Extrait du jeu de données
########################################
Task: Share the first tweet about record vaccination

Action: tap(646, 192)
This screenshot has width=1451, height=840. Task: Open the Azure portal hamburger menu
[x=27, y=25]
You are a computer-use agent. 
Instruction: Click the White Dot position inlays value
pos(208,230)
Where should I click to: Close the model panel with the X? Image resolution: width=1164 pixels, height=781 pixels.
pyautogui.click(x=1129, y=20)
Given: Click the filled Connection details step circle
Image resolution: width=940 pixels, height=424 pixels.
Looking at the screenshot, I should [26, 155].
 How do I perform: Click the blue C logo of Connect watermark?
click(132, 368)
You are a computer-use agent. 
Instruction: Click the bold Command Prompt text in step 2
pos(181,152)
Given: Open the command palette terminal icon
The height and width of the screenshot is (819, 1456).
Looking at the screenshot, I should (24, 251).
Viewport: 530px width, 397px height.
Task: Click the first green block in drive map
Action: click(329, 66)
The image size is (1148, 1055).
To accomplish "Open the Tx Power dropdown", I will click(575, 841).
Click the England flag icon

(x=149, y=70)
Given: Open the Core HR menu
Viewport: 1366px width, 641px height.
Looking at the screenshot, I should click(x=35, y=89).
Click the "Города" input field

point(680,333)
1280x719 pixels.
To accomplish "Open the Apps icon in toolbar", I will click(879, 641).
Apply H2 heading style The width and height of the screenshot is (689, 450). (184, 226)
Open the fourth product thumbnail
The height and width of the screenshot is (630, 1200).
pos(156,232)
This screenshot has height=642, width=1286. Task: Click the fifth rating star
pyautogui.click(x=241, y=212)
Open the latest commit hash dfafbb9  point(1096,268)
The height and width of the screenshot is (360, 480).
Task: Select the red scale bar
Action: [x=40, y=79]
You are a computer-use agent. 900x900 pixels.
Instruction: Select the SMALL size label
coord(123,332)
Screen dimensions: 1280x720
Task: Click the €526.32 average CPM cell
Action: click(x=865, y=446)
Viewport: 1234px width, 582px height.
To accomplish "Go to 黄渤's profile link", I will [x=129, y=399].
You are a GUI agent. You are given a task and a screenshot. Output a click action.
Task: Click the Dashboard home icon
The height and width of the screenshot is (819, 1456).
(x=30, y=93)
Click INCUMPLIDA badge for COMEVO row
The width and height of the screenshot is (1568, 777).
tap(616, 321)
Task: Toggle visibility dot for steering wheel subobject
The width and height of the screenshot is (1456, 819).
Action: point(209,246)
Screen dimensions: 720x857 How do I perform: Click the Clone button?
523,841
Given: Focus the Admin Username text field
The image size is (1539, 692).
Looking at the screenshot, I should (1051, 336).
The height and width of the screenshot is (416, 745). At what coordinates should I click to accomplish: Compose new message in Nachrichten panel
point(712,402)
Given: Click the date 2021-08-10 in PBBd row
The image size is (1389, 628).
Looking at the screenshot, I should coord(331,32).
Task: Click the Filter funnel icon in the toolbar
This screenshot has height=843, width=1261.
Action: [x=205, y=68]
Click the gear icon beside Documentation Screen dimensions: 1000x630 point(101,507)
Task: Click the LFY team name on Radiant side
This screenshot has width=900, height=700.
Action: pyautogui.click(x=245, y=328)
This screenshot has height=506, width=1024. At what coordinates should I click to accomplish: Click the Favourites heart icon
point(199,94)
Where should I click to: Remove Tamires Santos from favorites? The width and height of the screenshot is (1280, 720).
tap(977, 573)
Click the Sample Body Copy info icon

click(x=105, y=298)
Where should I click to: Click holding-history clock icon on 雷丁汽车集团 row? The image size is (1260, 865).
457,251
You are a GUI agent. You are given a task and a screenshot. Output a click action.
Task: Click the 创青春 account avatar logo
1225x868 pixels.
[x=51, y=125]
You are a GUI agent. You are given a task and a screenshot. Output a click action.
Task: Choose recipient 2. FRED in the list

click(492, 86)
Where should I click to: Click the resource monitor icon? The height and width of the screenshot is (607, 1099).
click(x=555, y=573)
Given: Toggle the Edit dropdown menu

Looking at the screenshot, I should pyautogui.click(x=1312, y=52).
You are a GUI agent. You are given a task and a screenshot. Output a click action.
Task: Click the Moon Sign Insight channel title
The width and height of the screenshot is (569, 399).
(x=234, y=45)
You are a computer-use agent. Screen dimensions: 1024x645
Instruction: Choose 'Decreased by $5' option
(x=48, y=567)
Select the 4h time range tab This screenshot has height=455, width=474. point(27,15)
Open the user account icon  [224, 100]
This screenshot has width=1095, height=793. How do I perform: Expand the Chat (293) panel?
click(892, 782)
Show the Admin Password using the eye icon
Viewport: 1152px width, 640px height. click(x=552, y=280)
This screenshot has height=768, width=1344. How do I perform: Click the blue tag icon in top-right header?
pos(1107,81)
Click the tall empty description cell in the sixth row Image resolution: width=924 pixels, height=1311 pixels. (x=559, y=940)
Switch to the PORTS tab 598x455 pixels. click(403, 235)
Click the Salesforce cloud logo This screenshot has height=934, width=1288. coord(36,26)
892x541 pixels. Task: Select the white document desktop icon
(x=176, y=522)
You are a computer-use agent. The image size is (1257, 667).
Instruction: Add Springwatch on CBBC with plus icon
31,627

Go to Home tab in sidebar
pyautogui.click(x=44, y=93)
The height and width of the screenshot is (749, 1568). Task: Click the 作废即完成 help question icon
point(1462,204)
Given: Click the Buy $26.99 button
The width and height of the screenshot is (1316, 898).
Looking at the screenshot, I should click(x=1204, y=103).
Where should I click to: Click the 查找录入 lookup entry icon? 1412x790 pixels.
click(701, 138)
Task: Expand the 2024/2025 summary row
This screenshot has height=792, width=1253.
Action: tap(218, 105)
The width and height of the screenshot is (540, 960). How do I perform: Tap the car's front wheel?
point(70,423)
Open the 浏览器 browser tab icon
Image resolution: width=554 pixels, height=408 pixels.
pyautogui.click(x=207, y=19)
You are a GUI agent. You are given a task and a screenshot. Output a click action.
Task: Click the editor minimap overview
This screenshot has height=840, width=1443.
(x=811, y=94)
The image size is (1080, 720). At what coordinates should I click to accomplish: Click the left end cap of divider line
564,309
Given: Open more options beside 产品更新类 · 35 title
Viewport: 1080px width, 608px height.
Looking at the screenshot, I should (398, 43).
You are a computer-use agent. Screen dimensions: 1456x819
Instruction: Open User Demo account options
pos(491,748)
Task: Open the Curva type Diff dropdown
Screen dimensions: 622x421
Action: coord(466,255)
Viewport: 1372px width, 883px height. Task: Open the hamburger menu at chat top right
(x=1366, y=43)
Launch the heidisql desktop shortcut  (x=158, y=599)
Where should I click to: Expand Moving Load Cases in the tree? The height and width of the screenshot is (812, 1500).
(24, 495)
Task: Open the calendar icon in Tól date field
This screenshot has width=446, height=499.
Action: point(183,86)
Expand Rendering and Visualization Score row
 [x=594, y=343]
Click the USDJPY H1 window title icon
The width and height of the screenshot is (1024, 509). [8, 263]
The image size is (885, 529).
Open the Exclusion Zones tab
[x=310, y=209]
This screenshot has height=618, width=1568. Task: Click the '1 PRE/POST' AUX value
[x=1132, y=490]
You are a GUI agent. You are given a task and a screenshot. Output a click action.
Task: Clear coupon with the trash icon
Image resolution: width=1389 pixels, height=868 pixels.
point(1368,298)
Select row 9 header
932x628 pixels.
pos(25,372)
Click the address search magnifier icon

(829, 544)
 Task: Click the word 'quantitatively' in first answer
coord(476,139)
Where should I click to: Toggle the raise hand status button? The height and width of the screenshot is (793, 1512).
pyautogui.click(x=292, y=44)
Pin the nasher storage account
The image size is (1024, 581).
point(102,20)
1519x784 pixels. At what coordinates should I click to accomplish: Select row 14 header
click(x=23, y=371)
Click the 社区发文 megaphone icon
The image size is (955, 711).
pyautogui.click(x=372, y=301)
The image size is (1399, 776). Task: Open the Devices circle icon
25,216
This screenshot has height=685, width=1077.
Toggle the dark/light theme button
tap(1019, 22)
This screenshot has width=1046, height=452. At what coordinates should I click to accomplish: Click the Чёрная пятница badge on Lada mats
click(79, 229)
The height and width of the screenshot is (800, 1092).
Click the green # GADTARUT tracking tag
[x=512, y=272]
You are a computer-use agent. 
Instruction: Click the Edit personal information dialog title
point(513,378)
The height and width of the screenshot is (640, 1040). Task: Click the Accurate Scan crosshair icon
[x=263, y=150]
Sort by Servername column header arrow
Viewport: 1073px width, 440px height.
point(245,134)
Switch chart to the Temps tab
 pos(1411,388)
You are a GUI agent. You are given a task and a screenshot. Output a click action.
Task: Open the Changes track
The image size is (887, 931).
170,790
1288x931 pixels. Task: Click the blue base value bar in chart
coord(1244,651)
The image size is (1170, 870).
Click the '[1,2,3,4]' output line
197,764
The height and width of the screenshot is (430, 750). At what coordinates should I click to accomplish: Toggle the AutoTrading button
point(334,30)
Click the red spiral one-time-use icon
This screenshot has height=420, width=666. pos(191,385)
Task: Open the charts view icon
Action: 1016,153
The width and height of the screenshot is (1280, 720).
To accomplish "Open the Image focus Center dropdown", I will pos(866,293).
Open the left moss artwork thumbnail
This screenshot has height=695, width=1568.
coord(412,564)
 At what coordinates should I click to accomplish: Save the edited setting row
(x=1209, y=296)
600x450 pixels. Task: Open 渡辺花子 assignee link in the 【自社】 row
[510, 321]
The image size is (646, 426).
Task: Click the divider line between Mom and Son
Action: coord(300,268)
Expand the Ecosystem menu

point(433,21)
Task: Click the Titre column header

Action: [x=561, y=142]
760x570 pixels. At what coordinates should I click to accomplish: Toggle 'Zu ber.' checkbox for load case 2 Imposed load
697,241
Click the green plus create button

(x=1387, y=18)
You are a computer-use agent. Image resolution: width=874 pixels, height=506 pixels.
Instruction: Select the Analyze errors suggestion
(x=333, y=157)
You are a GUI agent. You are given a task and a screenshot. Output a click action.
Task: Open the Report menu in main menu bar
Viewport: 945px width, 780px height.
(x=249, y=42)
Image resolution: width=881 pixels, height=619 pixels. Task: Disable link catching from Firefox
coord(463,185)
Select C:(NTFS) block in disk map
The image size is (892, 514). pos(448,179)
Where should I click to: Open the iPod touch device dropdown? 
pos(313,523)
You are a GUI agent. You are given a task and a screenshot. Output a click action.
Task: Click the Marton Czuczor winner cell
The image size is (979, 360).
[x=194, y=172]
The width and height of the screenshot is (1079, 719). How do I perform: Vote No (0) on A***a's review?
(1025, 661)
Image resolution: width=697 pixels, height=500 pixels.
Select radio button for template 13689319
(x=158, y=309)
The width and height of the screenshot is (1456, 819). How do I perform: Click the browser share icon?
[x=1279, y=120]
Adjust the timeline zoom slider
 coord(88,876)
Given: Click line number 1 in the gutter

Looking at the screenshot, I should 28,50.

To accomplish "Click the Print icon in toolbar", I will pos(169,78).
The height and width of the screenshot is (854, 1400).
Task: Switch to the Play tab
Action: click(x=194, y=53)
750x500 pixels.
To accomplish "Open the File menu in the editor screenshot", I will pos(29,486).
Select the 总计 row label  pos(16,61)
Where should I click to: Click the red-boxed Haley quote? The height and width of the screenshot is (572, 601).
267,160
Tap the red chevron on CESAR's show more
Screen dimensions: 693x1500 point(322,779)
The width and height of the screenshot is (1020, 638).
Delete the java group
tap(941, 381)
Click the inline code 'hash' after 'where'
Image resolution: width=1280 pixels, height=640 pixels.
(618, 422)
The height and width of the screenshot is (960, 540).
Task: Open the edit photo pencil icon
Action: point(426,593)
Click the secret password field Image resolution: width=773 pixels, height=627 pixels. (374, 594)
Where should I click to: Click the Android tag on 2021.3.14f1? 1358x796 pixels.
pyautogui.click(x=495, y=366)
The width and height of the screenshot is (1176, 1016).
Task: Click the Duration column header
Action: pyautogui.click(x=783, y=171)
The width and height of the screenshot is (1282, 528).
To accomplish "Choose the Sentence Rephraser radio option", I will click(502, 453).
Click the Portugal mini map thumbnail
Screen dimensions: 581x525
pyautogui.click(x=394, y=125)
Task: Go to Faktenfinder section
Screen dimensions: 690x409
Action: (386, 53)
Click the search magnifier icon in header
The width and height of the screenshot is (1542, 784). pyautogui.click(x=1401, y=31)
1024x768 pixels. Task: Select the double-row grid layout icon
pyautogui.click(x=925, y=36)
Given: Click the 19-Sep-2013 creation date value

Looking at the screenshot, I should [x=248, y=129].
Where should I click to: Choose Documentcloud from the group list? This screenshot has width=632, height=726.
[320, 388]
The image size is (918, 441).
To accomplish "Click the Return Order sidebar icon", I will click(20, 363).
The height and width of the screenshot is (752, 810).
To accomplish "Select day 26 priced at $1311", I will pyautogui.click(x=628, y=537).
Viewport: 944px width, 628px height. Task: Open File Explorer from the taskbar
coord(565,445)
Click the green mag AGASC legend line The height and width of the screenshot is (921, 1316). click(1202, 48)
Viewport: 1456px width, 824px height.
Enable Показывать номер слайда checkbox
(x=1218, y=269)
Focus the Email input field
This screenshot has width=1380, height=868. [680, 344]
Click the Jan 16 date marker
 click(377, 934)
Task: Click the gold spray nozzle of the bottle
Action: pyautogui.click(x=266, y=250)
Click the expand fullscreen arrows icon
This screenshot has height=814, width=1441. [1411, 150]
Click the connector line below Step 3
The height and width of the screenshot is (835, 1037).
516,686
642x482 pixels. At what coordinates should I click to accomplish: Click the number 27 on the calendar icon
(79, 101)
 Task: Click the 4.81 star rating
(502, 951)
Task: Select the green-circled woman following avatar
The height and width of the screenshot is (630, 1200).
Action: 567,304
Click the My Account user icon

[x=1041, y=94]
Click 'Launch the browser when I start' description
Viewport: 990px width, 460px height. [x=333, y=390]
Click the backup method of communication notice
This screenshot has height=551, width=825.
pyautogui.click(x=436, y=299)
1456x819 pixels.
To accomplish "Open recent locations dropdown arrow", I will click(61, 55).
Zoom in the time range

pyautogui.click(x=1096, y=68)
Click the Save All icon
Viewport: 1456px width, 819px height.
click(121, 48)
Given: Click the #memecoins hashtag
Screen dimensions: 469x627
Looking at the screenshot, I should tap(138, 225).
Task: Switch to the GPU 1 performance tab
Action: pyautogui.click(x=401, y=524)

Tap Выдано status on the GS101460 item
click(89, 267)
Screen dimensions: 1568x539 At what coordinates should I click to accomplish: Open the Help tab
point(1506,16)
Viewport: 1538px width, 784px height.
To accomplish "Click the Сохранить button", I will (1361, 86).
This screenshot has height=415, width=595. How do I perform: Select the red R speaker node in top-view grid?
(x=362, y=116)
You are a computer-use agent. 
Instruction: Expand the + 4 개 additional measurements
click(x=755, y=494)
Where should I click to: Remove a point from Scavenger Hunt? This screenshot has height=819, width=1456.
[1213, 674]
########################################
**OBJECTIF VISÉ**
Mettez en liste JSON de chaînes les lignes du listing, une chaîne par ligne et sans les lignes vides, depuis la ligne qui contient « Screen dimensions: 720x857 » jusqu'à la ligne qui contient « (x=234, y=45) », ces deux lignes comprises.

**RÉSULTAT OBTENU**
[
  "Screen dimensions: 720x857 How do I perform: Click the Clone button?",
  "523,841",
  "Given: Focus the Admin Username text field",
  "The image size is (1539, 692).",
  "Looking at the screenshot, I should (1051, 336).",
  "The height and width of the screenshot is (416, 745). At what coordinates should I click to accomplish: Compose new message in Nachrichten panel",
  "point(712,402)",
  "Given: Click the date 2021-08-10 in PBBd row",
  "The image size is (1389, 628).",
  "Looking at the screenshot, I should coord(331,32).",
  "Task: Click the Filter funnel icon in the toolbar",
  "This screenshot has height=843, width=1261.",
  "Action: [x=205, y=68]",
  "Click the gear icon beside Documentation Screen dimensions: 1000x630 point(101,507)",
  "Task: Click the LFY team name on Radiant side",
  "This screenshot has width=900, height=700.",
  "Action: pyautogui.click(x=245, y=328)",
  "This screenshot has height=506, width=1024. At what coordinates should I click to accomplish: Click the Favourites heart icon",
  "point(199,94)",
  "Where should I click to: Remove Tamires Santos from favorites? The width and height of the screenshot is (1280, 720).",
  "tap(977, 573)",
  "Click the Sample Body Copy info icon",
  "click(x=105, y=298)",
  "Where should I click to: Click holding-history clock icon on 雷丁汽车集团 row? The image size is (1260, 865).",
  "457,251",
  "You are a GUI agent. You are given a task and a screenshot. Output a click action.",
  "Task: Click the 创青春 account avatar logo",
  "1225x868 pixels.",
  "[x=51, y=125]",
  "You are a GUI agent. You are given a task and a screenshot. Output a click action.",
  "Task: Choose recipient 2. FRED in the list",
  "click(492, 86)",
  "Where should I click to: Click the resource monitor icon? The height and width of the screenshot is (607, 1099).",
  "click(x=555, y=573)",
  "Given: Toggle the Edit dropdown menu",
  "Looking at the screenshot, I should pyautogui.click(x=1312, y=52).",
  "You are a GUI agent. You are given a task and a screenshot. Output a click action.",
  "Task: Click the Moon Sign Insight channel title",
  "The width and height of the screenshot is (569, 399).",
  "(x=234, y=45)"
]